Chiffres. En 2002, la faute au contrôle défaillant des chômeurs paresseux effectué par des mammouths gras, on n’a exclu que 1.380 ultra-bénéficiaires de l’assurance chômage.
Pour la suite, la méthode du « recalcul » (-7 mois sur 30, -6 sur 25, -4 sur 8, etc.) devait tenir ses promesses quant à l’optimisation de la machine à en découdre avec le mal français, quant au perfectionnement de la moissoneuse-batteuse à faucher les pauvres, à les effacer, les éjecter, les exclure.
442089V. « C’est mon numéro. Mon numéro Assedic et ANPE. Je suis pourtant salariée, en recherche d’emploi mais salariée, j’ai un métier. Dans toutes les entreprises où j’ai travaillé, on m’appelait Mme D. ou Elisabeth, mais à l’Assedic et à l’ANPE, c’est N°442089V. Alors le jour où la conseillère Assedic m’a dit, après une heure d’attente dans une salle sans fenêtre où les sièges sont fixes et tous tournés dans le même sens, après une heure d’attente et après que le panneau lumineux avait affiché mon numéro (un autre numéro, comme celui qu’on a quand on fait la queue chez le fromager du supermarché), donc le jour où la conseillère m’a annoncé :
- Non vous n’avez pas droit aux ASS ni au RMI, vous dépassez le plafond de ressources.
- Même avec deux enfants à charge ?
- Les enfants, ça ne compte pas...
Eh bien, ce jour-là, j’ai fait une chute vertigineuse : pour la première fois de ma vie d’adulte, je ne gagnais plus ma vie, je n’existais plus. C’était le 5 janvier. J’avais pourtant signé le PARE quand je me suis inscrite à l’ANPE. Mais je fais partie des “recalculés”. Je suis le “N° 442089V recalculé”. J’ai perdu sept mois d’allocations.
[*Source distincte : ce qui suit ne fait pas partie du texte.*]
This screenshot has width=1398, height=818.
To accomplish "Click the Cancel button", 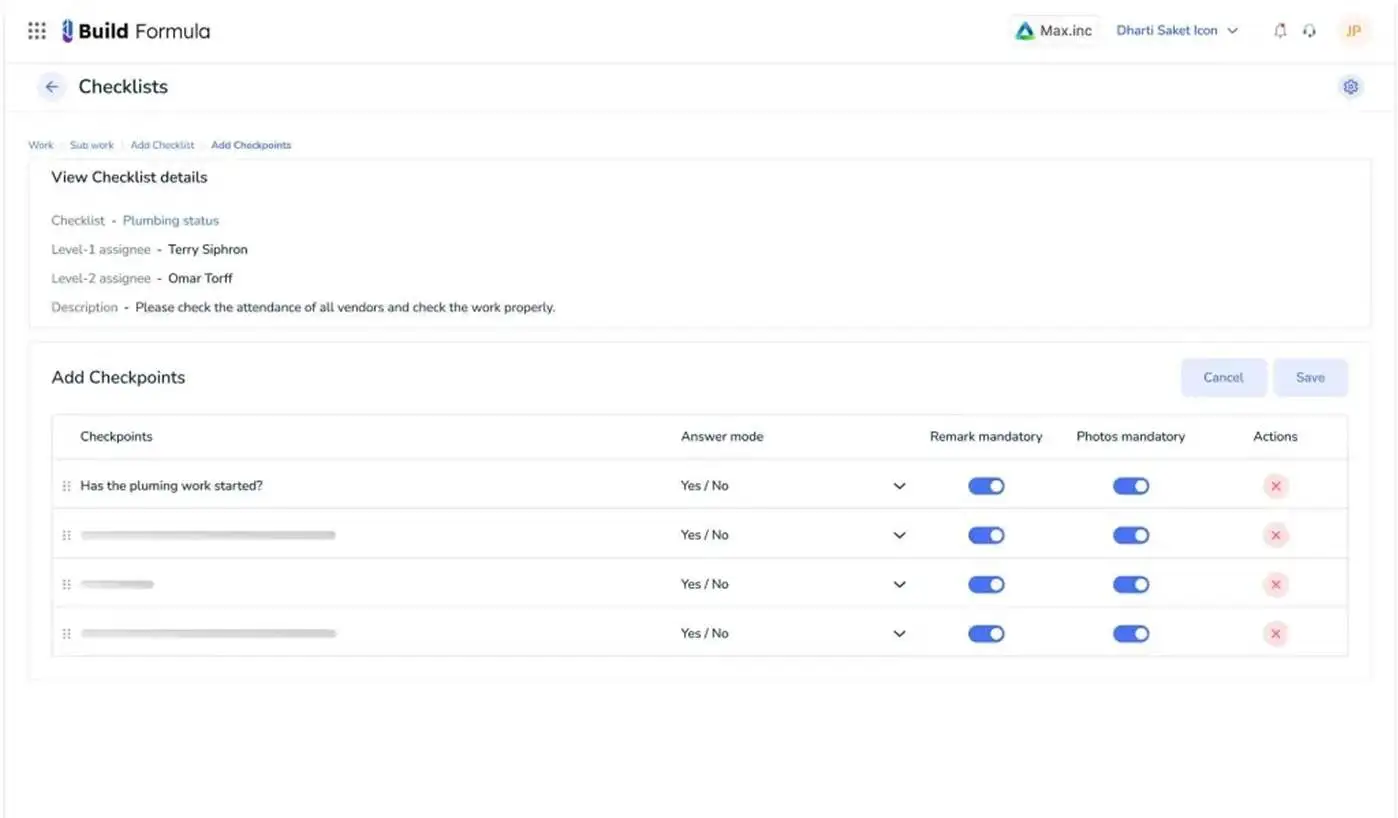I will click(x=1222, y=378).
Ils m’ont volé sept mois d’allocations. Je n’ai pourtant pas perdu mon temps : formation de quinze mois pour apprendre un nouveau métier, atelier de recherche active d’emploi, missions d’intérim, mais à 44 ans, pas facile d’être débutante dans un métier !
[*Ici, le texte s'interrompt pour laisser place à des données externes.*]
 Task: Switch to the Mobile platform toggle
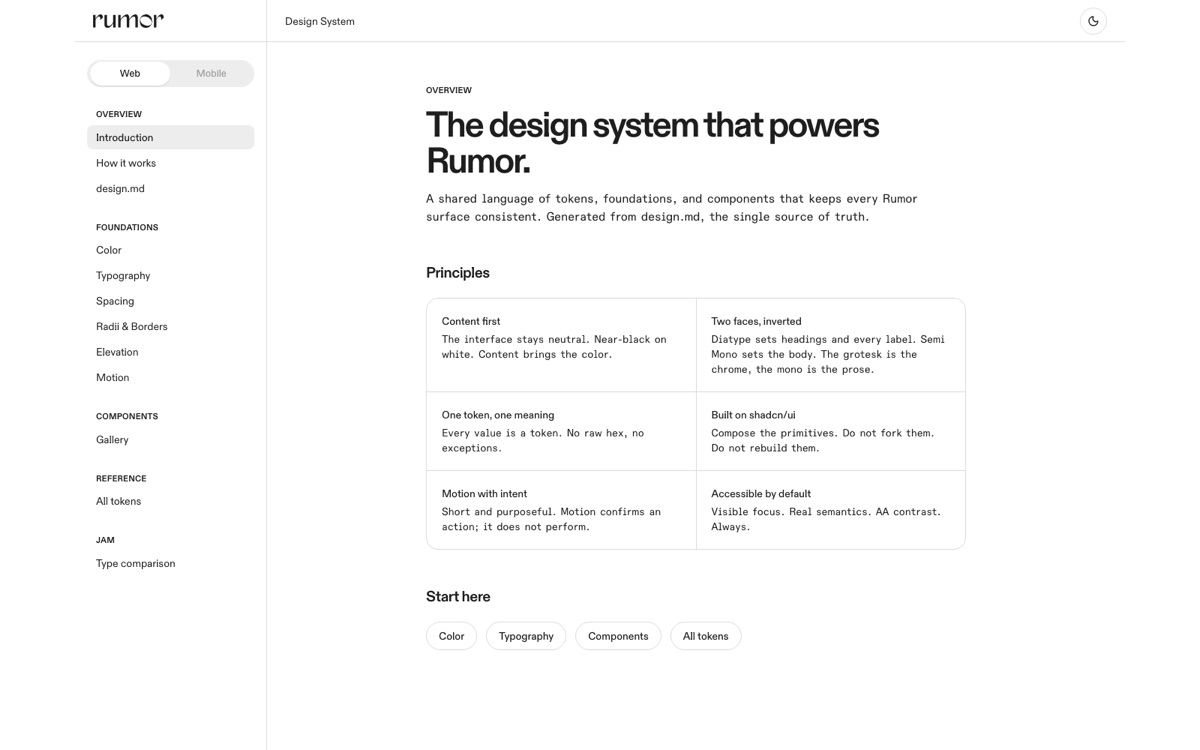coord(211,73)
Alors le 6 janvier, je suis allée à l’APEIS, une association qui lutte contre le chômage et la précarité. On m’a appelée Elisabeth. Et j’ai porté plainte contre les Assedic pour rupture de contrat. Ceux qui l’ont imposé l’avaient assez dit : il paraît que c’était mieux pour retrouver du boulot. Un contrat où l’Assedic s’engageait à me verser les allocations jusqu’en août 2004 et moi, je m’engageais à chercher activement du travail. C’est ce que j’ai fait. Le contrat n’a pas lieu d’être rompu. Aujourd’hui, je fais partie des centaines de chômeurs “recalculés” qui ont relevé la tête. Je ne culpabilise plus d’être encore à la recherche d’un emploi non précaire et correctement payé. La culpabilité doit changer de camp, c’est l’Assedic et tous ceux à qui la précarité profite (sous-entendu, le Medef) qui doivent la porter. Pour moi, le fait d’avoir porté plainte, ça porte un nom : la dignité. »
Témoignage d’Elisabeth, militante à l’APEIS de Bègles, « recalculée » ayant porté plainte.